*** Records supplied ***
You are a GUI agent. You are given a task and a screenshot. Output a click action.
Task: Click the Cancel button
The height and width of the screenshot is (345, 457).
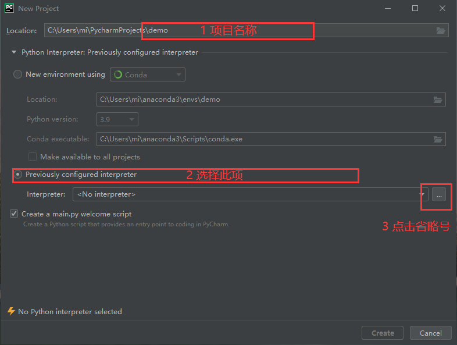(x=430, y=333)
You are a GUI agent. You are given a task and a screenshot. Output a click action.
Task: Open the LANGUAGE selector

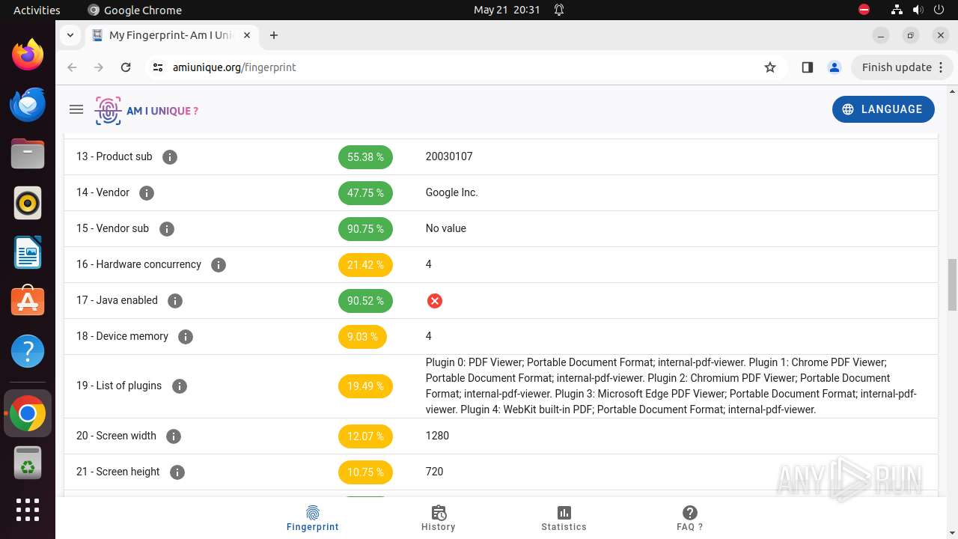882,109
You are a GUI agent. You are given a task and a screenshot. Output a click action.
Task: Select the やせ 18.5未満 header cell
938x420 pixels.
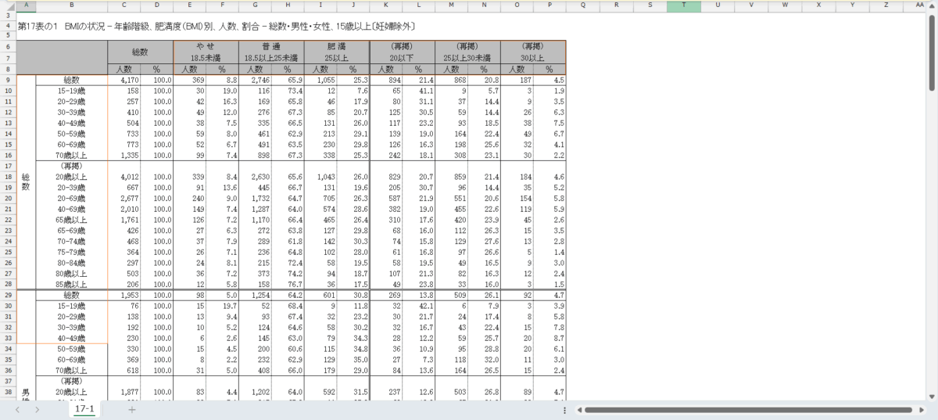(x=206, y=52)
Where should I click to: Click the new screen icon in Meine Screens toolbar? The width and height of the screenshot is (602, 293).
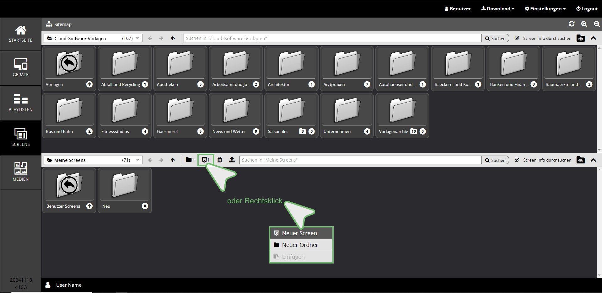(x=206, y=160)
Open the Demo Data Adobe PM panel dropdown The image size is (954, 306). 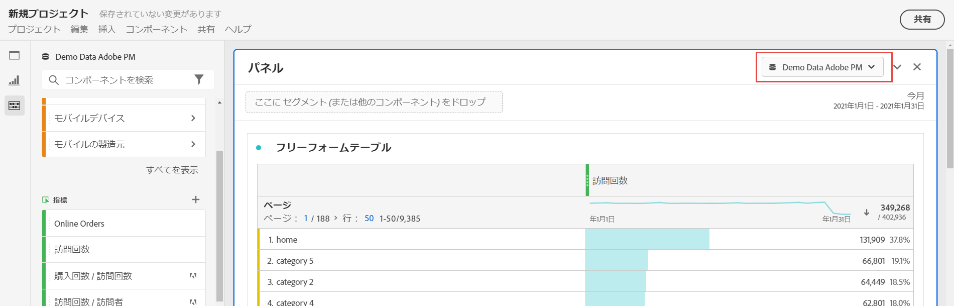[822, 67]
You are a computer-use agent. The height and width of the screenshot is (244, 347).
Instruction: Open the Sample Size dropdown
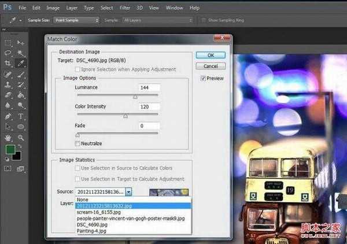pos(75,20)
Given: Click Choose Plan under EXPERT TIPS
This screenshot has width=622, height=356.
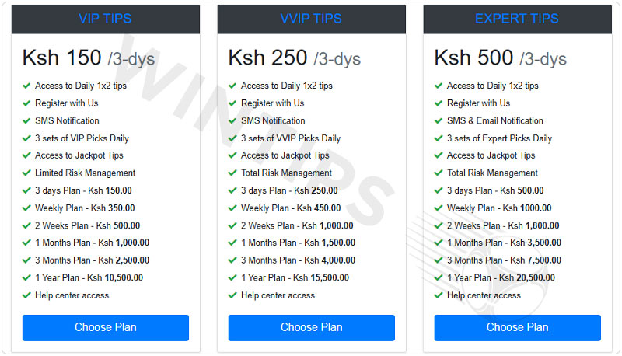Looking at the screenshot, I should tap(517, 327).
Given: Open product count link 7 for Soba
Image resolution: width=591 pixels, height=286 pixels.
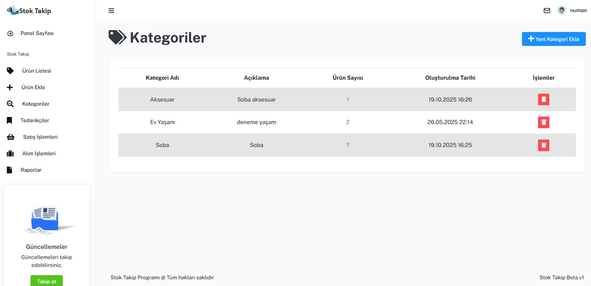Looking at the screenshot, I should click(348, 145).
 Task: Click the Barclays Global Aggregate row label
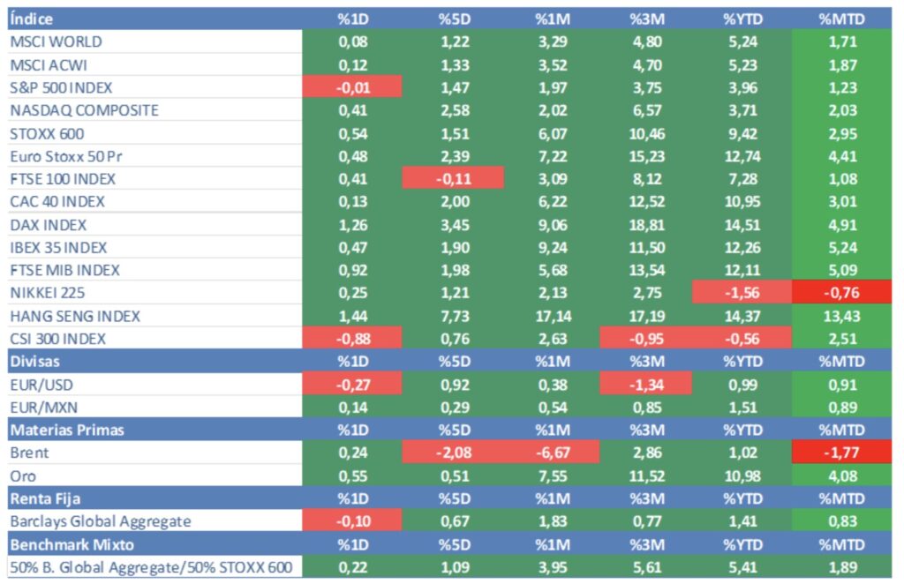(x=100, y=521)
*** End of Records supplied ***
*** Records supplied ***
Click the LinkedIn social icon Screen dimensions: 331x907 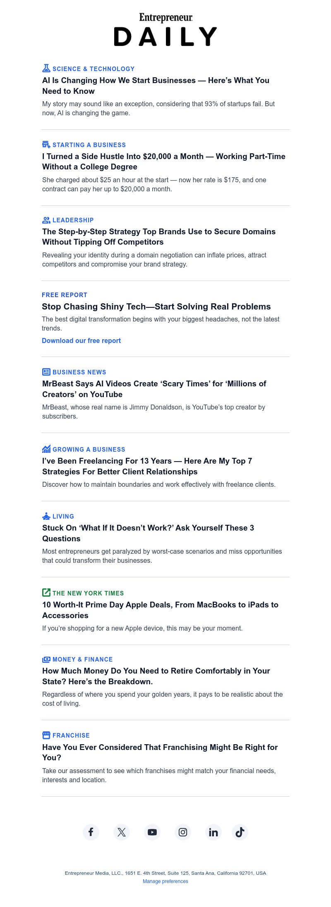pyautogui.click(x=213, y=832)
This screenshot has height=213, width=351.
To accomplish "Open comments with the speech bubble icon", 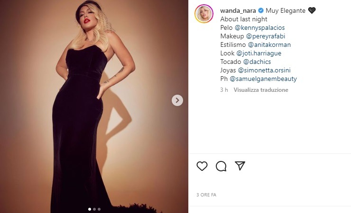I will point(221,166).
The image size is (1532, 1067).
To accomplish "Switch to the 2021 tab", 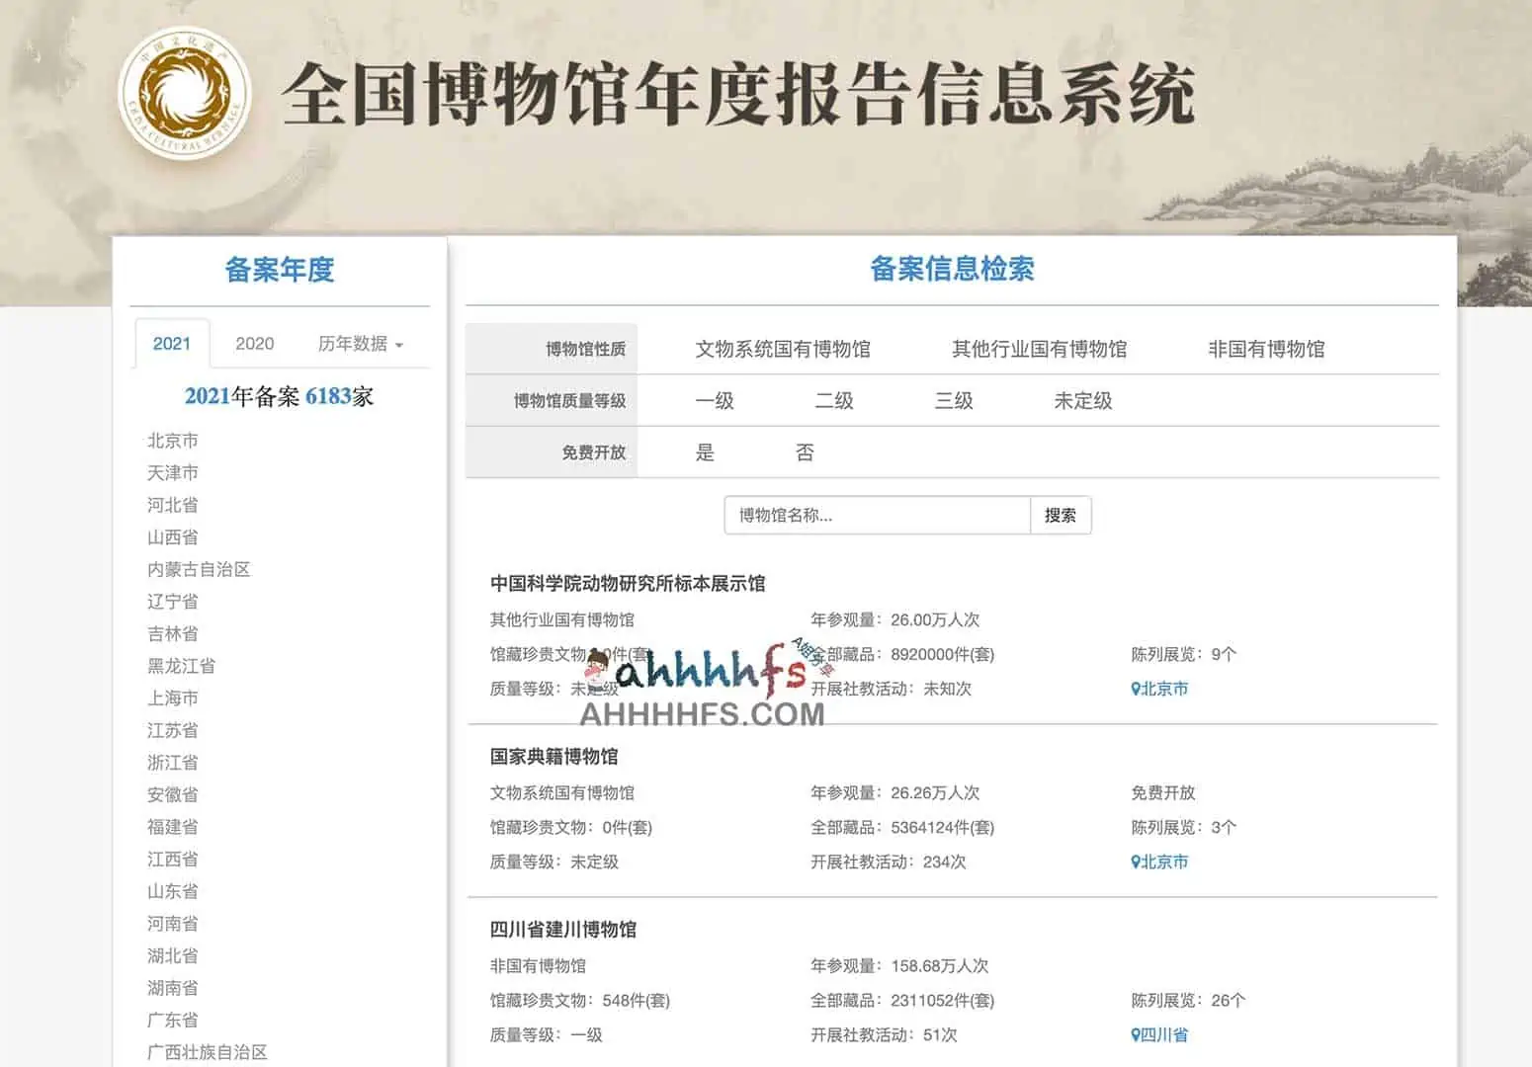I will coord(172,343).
*** End of Records supplied ***
With the pictures omitted, copy exactly the lines of the listing above starting at the line containing "Instruction: Open the Sample Size dropdown" and ending at the line containing "Given: Open product count link 7 for Soba", both included.

Instruction: Open the Sample Size dropdown
pos(75,20)
Given: Click Choose Plan under EXPERT TIPS
This screenshot has width=622, height=356.
Looking at the screenshot, I should tap(517, 327).
Given: Open product count link 7 for Soba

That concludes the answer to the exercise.